**PAGE EXTRACT:**
------------

Service Dependencies

Carroll, Jim P [Contractor] jcarro10 at sprintspectrum.com
Thu Sep 26 18:12:54 CEST 2002


I'm not entirely certain what you're asking here.  There appear to be 2
questions:

1. How do I deal with the fun and joy of not having Nagios freak out when a
router between the Nagios host and the several hosts I'm trying to monitor
goes down?

2. How do I save myself from making many many virtually identical entries in
my services.cfg file?

Here's my take on it:

1. Use the 'parents' directive in hosts.cfg, thusly:

define host{
        host_name               www1
        use                     www-template
        alias                   www1 - PROD
        address                 10.11.12.13
        parents                 router1
        }

(My entry might appear to be a little terse, since my templates are rather
detailed.)

2. Create as many templates as you deem fit for your environment.  One
template per service is clearly excessive, but if you're hoping to have one
template period, you might be a wee bit on the optimistic side.  :^)
Personally, I've got a handful of templates which meet most of my needs, and
the few hosts which deviate from those requirements will merely require a
localization in that particular definition.  It's a bit of a balancing act.
If ever you realize, "Hey, I'm defining service XYZ just about everywhere,"
it's probably time to create a template for that service.

------------

**EXCERPTED DATA:**

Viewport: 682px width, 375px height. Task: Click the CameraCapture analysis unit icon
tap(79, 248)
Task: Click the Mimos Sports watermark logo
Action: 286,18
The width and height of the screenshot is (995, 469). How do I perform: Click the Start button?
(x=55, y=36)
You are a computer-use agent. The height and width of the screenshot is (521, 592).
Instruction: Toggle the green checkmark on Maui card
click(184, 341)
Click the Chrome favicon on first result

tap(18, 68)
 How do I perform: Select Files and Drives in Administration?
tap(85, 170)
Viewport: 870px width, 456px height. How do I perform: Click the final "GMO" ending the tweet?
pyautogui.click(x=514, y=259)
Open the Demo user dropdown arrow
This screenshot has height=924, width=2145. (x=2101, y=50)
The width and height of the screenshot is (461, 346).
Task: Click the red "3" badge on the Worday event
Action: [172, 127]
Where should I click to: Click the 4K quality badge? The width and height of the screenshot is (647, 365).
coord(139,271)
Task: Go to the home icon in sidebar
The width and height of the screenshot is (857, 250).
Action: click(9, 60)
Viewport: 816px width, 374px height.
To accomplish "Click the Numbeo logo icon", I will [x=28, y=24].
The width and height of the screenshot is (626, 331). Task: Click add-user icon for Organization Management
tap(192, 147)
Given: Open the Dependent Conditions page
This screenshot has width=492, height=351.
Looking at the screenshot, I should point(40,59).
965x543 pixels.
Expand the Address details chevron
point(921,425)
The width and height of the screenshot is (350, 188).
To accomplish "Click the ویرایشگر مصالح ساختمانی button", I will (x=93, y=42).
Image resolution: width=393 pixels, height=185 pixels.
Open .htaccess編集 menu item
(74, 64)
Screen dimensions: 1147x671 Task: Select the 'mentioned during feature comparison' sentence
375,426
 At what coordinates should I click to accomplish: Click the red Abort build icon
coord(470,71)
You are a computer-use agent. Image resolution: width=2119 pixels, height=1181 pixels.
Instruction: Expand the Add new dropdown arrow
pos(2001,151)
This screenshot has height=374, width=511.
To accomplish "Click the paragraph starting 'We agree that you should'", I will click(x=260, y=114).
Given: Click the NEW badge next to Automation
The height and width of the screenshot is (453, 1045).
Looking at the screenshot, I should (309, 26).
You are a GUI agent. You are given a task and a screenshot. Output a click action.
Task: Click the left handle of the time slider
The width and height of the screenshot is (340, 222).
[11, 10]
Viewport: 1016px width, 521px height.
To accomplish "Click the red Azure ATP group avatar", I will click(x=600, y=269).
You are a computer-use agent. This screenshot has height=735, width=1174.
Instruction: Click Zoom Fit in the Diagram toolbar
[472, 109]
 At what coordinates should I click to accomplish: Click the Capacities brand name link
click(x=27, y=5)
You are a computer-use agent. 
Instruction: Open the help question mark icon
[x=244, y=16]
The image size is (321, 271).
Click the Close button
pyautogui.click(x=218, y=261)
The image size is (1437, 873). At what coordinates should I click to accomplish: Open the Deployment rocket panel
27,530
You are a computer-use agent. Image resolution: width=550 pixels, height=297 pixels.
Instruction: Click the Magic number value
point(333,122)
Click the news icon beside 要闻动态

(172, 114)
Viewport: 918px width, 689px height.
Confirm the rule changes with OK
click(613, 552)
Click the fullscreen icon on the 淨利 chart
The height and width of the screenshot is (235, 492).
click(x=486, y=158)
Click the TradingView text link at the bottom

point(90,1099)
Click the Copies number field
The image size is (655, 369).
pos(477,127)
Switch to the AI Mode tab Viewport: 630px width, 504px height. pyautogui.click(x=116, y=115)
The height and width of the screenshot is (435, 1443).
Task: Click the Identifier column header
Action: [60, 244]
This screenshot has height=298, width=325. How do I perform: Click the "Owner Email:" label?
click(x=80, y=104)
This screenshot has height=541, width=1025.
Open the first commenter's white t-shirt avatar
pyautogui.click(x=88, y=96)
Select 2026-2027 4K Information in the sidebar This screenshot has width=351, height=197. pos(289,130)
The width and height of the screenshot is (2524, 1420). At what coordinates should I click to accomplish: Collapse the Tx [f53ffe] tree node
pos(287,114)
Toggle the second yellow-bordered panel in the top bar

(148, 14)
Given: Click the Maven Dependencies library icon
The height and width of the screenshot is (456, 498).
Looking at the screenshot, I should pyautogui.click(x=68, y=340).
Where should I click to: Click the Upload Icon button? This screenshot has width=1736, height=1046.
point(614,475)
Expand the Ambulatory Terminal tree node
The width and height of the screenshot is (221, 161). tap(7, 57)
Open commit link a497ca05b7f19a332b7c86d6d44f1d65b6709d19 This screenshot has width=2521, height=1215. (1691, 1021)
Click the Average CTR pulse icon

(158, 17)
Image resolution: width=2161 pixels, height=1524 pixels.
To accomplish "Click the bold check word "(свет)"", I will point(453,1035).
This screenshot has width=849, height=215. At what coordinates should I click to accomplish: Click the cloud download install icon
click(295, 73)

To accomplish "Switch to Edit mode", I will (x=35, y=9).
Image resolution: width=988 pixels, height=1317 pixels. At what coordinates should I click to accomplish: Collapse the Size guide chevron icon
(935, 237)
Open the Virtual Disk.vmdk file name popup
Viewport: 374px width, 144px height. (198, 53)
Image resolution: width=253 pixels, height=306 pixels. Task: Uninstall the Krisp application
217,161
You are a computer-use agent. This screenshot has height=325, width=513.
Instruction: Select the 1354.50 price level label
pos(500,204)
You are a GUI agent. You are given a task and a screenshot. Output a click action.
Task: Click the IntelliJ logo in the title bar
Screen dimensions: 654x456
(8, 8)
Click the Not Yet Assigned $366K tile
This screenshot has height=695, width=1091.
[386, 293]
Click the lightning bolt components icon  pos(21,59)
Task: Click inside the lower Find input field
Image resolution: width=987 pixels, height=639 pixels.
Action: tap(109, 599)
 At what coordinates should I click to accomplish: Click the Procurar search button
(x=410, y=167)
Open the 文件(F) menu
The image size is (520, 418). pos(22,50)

------------

**TASK DIRECTIONS:**
In the service dependencies reply above, which hosts.cfg directive does the writer recommend for keeping Nagios calm when a router between it and the monitored hosts goes down? Please answer briefly.

**EXERCISE RESULT:**
The 'parents' directive.